CONSIGNE:
Dans l'extrait ci-dessous, vers quelle plage partait-on tous les après-midis ?

-------- EXTRAIT

Elle n'était pas du tout ma cousine, mais c'est ainsi que je l'appelais. En fait, arbre généalogique en main, c'était la cousine de ma grand-mère. Il se trouve que lorsque je suis née, c'était avec elle que se trouvait ma mère. Le plus important n'est cependant pas là, mais plutôt dans l'enfance que j'ai passé près d'elle. Veuve jeune, elle vivait en région parisienne, où elle travaillait. Tous les étés, elle les passait dans une maison qu'elle avait acquise avec feu son époux, dans mon village, avec ses trois filles que j'appelais évidemment mes cousines. Elle ne venait qu'un mois, mais c'était un mois de vrai bonheur. Plusieurs choses y contribuaient. D'abord, elle avait une voiture. Une aronde qui sentait bon le voyage. Tous les après-midis, nous partions, les quatre filles serrées à l'arrière, elle au volant et ma mère à son côté, vers la plage de Gros Jonc, située sur l'une des côtes les plus agréables de l'île de Ré. On dépliait parasol, serviettes, jouets de plage etc. et le temps s'arrêtait. Dans mes souvenirs, il y a toujours du soleil. La mer est toujours bonne et les baignades sans fin. Pour le goûter, il y a des merveilles. Ah, les merveilles...

----------------
-------- DONNÉES FOURNIES

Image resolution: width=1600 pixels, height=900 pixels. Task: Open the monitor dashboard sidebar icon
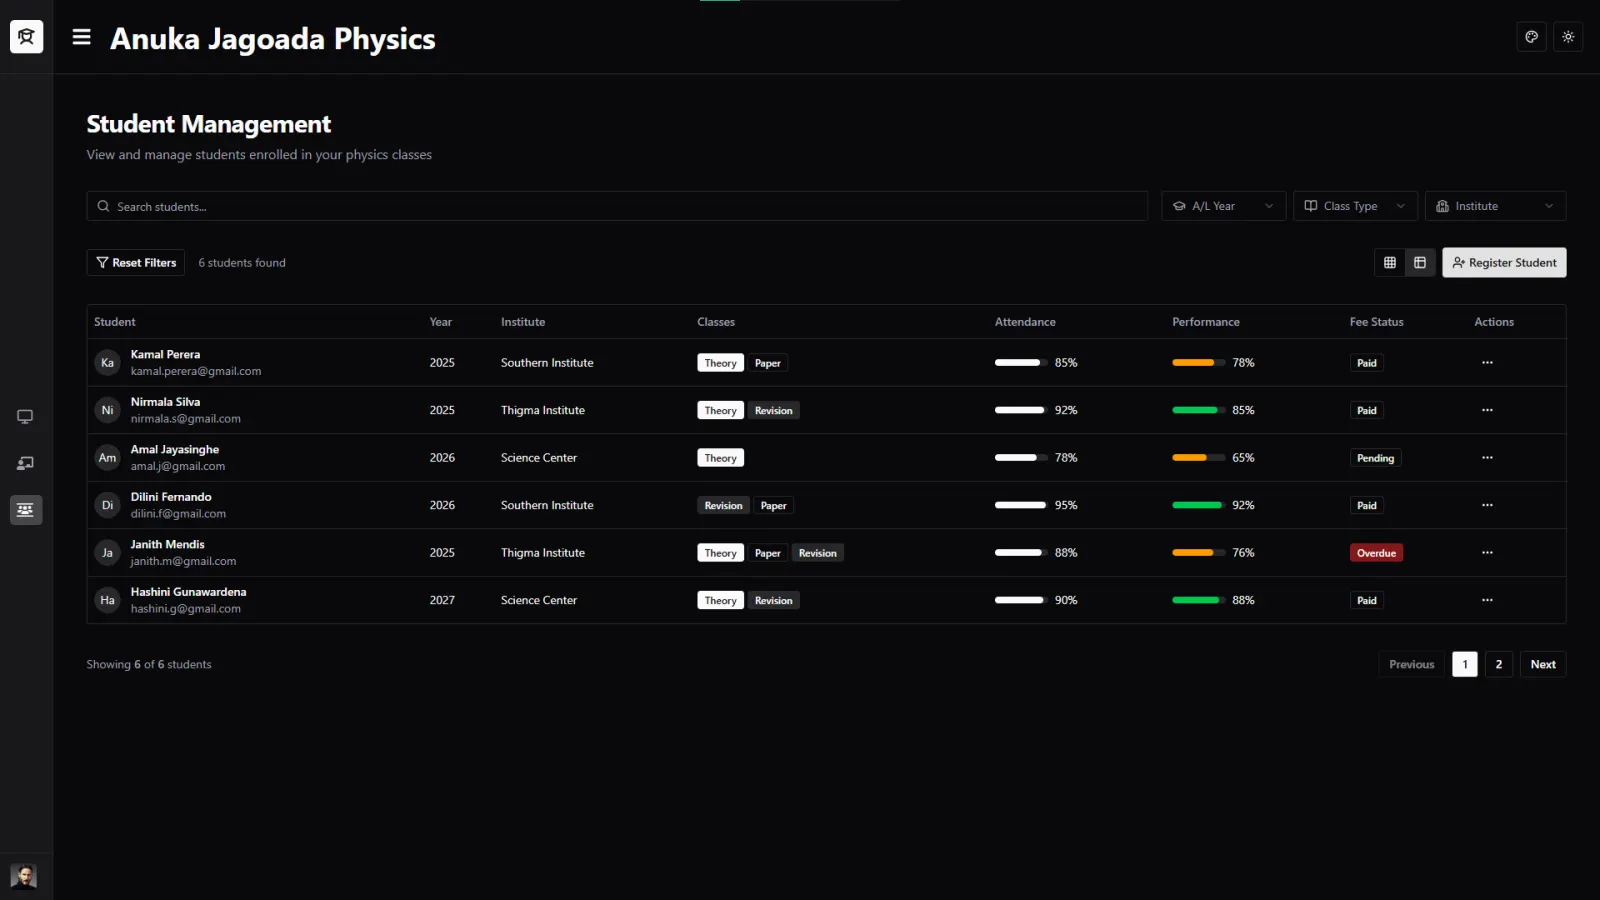coord(25,416)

----------------

RÉPONSE:
Vers la plage de Gros Jonc, sur l'île de Ré.